I emailed the museum, politely stating my disapproval of the airbrushing (and suggesting that W Churchill himself might have taken a dim view of it).

I suspect that the press/email bird there (Jan Rayment) has had a zillion such emails today, as the reply was a tad generic (and defensive):

"Thank you for your email. We would like to assure you; that we too at Winston Churchill's Britain at War Experience are firmly against "airbrushing out history" and any suggestion that this is what we have been doing is very wide of the mark.

It does appear that the image used above the main entrance has been altered from the original, although we were not aware of this at the museum, until the recent reports. We are sure that such an alteration would have only been made for essentially artistic reasons, such as not allowing a cigar to break up the outline of the face when displayed on a relatively dark street and certainly not with any hidden agenda, such as presenting Winston Churchill as a non-smoker.

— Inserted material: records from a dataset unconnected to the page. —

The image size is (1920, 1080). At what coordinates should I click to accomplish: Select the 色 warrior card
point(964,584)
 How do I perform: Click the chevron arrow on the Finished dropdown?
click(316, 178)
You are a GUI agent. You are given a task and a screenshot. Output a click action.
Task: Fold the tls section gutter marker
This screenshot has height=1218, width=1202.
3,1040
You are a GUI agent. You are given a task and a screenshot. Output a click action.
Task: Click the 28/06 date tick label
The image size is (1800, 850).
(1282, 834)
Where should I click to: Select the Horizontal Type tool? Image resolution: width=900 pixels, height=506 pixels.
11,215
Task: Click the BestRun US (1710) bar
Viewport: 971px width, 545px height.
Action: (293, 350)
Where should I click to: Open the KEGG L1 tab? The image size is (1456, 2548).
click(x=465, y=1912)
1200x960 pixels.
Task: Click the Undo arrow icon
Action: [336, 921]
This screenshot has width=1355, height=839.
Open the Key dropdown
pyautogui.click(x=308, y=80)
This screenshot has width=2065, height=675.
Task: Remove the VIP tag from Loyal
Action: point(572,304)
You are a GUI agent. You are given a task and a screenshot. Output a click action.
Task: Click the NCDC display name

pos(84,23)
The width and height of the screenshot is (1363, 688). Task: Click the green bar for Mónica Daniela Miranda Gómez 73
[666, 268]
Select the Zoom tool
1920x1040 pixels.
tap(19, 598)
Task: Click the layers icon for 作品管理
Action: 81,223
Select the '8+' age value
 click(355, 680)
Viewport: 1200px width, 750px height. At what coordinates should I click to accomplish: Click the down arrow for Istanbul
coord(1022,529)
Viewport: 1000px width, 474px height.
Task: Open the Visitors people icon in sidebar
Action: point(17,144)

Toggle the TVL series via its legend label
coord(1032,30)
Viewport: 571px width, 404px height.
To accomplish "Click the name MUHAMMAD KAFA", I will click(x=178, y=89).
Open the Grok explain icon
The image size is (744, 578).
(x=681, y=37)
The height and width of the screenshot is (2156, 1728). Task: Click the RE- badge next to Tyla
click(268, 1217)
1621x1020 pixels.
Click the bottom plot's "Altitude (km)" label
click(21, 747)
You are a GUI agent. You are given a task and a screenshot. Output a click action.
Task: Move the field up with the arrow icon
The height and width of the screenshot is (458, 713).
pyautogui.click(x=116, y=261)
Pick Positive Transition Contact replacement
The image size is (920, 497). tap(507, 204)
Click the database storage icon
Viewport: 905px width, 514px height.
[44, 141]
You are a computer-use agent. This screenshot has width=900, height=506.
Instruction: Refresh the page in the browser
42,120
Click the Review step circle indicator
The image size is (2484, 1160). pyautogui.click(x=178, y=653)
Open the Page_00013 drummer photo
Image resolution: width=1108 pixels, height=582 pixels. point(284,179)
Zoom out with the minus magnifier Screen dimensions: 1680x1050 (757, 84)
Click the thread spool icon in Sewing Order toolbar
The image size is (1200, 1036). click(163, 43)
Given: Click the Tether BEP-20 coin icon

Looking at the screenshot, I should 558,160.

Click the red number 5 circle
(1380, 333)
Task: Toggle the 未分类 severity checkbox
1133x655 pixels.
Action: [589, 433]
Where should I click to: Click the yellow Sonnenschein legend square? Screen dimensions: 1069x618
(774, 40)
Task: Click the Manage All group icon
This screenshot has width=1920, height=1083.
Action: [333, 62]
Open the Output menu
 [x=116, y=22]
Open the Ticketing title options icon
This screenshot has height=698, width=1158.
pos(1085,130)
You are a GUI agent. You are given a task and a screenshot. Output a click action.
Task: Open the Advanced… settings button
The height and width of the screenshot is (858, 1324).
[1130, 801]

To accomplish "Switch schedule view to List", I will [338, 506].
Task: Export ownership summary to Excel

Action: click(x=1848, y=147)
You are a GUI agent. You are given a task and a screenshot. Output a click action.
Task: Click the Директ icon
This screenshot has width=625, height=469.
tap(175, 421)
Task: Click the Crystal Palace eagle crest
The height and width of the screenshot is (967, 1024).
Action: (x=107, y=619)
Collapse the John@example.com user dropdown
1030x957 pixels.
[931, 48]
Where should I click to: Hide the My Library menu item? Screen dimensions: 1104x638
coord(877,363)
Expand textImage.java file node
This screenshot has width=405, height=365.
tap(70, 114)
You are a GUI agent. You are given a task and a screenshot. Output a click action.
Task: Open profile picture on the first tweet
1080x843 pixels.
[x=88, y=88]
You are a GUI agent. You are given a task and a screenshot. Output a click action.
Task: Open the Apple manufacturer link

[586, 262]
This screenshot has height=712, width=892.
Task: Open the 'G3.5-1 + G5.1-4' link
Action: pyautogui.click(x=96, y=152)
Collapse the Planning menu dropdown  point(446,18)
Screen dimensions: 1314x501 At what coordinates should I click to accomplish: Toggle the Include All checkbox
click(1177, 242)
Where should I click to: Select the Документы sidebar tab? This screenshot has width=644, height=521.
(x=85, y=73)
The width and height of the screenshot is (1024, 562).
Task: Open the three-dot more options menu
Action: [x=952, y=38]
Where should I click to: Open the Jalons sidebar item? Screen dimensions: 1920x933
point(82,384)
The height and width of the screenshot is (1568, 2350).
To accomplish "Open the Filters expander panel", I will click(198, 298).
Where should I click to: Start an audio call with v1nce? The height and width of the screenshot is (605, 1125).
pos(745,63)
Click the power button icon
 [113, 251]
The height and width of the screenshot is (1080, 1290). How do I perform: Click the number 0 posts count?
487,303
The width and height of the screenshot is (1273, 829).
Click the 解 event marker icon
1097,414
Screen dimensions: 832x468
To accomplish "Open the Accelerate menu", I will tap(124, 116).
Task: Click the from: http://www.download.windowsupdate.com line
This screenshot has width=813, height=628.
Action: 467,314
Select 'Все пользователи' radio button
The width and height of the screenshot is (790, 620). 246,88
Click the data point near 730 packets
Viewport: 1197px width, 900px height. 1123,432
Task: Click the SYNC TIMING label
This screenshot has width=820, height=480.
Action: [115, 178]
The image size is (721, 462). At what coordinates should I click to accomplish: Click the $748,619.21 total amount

When you visit the museum and I sincerely hope that you will, you will see many images, photographs and models of Churchill both with and without a cigar. You will see that we have tried very hard to capture the sense and essence of London during the Blitz with our displays and exhibits and the genuineness of these are central to the museum's purpose as a leading educational attraction, visited by thousands every year."

Yeah, right.

Anonymous said...

http://passouline.blog.lemonde.fr/2009/04/13/tati-nom-dune-pipe

Angry Exile said...

Re Sherlock Holmes without a pipe. Bet Auntie Beeb didn't include his love of the Bolivian marching powder either, and if you think about it tobacco is following the pattern of personal vice being restricted and finally banned. The grandparents of today's whiny, sanctimonious, moralising banners were probably behind the drive to ban what everyone now thinks of as illegal drugs but which were once sufficiently mainstream that women used laudanum for period pains. I'm sure the big thing stopping tobacco joining cannabis etc is the large amount of tax revenue it brings in for governments. Their addiction to the money is far stronger than anyone's addiction to nicotine and they don't want the dosh to stop, otherwise the banners would probably have got their way by now. Odd thing to be grateful for, eh?